• **DOCUMENT SECTION**

* * *

Many fans have speculated that the revival will begin at Richard’s funeral, and although that hasn’t been confirmed, it would explain why Digger is hanging around. (Digger was briefly Richard’s business partner — and, equally briefly, Lorelai's boyfriend — and although the partnership dissolved acrimoniously, with Richard selling Digger out and Digger suing him, Digger is enough of an old-school WASP to make a point of attending the funeral anyway. With flowers.)

Kelly Bishop, Gilmore Girls
Emily's arc will be about dealing with Richard's death.
Netflix

Is season seven canon?

The WB famously removed the Palladinos from the show’s original run after the sixth season, leaving the seventh season in the hands of David Rosenthal, now writing for Jane the Virgin. Gilmore Girls aficionados often argue over whether season seven "counts," and many fans of the show refuse to watch it as a matter of principle.

* * *

• **COLLECTED DATA**
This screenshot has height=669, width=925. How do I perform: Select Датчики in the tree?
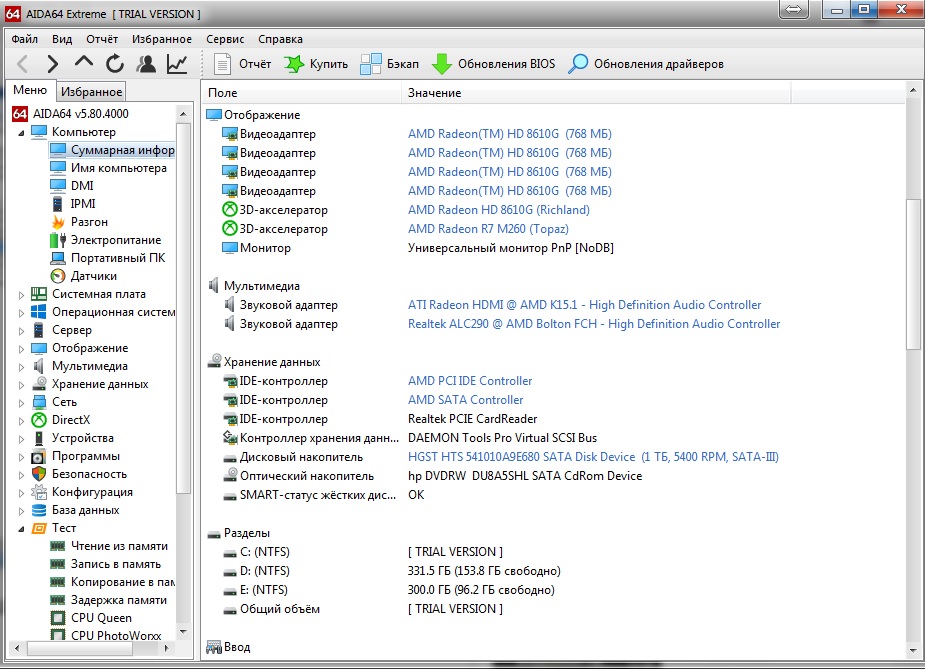[93, 276]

* * *

• **STATED TASK**
List every Gilmore Girls character named in the Gilmore Girls passage. The lines that come after the Gilmore Girls passage aren't needed for this.

• **CORRECT RESPONSE**
Richard, Digger, Lorelai, Emily